Instruction — Quote verbatim the part of the passage on religion in the city that opens with the words containing "The secularist narrative" and closes with "and global city.".

Passage given —
▽

1. The Adventures of Religion in the City

Secularization theory has a view of religion that fades at the onset of modern rationality. As modernity advances, it argues, religion retreats from the social milieu. In the words of C. Wright Mills, religion will “disappear altogether except, possibly, in the private realms.”[1] The modern “iron cage of reason” is supposed to drive away the religious relegating it to one sphere of life – the private – rather than as one all-pervading narrative. Max Weber calls the “disenchantment of the world” parallel to contemporary sociologists like Peter Berger’s withdrawal of the “sacred canopy” where “all of social life receives ultimate meaning binding on everybody.”[2] Thus, the local and the rural overflow with religion while the cosmopolitan and the urban are bereft of it. Though Berger recants this secularist tune at a later time,[3] its remnants still persist in the “spiritual but not religious” (SBNR) or “believing but not belonging” discourses in contemporary sociological analyses.[4] What disappears is public religion, but not private spirituality. People still believe but do not want to belong to traditional institutions. 

The secularist narrative of religion can be read hand in hand with its evolutionary cousins.[5] Robert Bellah’s Religion and Human Evolution[6] theorizes that religions evolve from the tribal, to the archaic and to the axial ages; from ritual to mythical to theoretical. The evolutionary logic is not a new narrative: Karl Jaspers already periodized history into four stages, e.g., Promethean, ancient, axial and modern histories; while August Comte divided sociology into three progressive states, i.e., theological, metaphysical and scientific. This is the point I want to establish: If we push the evolutionary logic to its limits, religions will soon disappear, or hide in some private realms of social consciousness as it is supplanted by the scientific technological paradigm in the present cosmopolitan and global city.

△

Records supplied —
▽

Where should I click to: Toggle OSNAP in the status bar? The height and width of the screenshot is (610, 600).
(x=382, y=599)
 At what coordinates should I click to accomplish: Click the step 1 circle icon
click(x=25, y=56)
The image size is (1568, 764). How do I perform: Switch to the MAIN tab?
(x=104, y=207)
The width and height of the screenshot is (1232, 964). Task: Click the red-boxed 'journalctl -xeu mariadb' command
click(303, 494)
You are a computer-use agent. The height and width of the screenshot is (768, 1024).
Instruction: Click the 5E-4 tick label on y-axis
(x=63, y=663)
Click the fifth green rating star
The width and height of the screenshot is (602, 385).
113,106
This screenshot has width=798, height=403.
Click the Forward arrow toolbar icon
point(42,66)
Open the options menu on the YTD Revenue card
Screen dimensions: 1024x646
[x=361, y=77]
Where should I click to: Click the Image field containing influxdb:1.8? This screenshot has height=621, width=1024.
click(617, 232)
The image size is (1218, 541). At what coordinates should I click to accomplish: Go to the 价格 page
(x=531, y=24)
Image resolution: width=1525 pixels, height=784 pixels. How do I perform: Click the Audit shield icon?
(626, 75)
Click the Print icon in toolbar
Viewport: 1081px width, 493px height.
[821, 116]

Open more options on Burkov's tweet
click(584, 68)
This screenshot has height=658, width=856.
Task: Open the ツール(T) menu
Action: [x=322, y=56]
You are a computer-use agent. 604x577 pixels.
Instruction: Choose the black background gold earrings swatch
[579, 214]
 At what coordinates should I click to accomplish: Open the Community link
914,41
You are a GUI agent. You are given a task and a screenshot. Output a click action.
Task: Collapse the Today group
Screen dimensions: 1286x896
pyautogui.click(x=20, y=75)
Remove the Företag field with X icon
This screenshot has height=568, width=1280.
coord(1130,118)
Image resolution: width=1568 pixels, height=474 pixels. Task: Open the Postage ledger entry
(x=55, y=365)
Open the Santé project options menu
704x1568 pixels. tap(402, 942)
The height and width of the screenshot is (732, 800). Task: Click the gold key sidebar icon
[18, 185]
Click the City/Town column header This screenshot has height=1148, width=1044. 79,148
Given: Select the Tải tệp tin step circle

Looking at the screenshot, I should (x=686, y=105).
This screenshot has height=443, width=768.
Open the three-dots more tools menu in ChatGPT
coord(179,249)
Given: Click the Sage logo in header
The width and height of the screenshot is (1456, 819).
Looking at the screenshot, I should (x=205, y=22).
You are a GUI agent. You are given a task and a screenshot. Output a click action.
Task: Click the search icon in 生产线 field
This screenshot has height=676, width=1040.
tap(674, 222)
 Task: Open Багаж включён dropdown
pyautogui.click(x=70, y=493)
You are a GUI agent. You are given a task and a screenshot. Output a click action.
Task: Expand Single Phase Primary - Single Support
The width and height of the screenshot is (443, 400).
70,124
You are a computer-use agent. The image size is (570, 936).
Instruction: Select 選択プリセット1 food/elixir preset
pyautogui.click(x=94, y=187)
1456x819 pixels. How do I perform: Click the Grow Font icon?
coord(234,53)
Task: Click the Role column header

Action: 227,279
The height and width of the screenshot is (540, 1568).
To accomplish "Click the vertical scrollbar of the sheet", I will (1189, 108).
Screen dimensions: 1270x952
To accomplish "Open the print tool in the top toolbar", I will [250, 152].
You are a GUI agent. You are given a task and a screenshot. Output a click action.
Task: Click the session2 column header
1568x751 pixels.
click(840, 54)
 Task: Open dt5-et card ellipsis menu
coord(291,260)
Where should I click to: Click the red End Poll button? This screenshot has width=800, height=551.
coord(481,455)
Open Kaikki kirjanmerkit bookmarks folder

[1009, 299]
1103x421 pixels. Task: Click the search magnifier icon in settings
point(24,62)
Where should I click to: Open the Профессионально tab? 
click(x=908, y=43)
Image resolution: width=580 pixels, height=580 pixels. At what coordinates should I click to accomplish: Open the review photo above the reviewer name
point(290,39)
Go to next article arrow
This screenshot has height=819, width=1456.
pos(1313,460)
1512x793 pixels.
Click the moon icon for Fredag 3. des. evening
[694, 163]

△

Written response —
The secularist narrative of religion can be read hand in hand with its evolutionary cousins.[5] Robert Bellah’s Religion and Human Evolution[6] theorizes that religions evolve from the tribal, to the archaic and to the axial ages; from ritual to mythical to theoretical. The evolutionary logic is not a new narrative: Karl Jaspers already periodized history into four stages, e.g., Promethean, ancient, axial and modern histories; while August Comte divided sociology into three progressive states, i.e., theological, metaphysical and scientific. This is the point I want to establish: If we push the evolutionary logic to its limits, religions will soon disappear, or hide in some private realms of social consciousness as it is supplanted by the scientific technological paradigm in the present cosmopolitan and global city.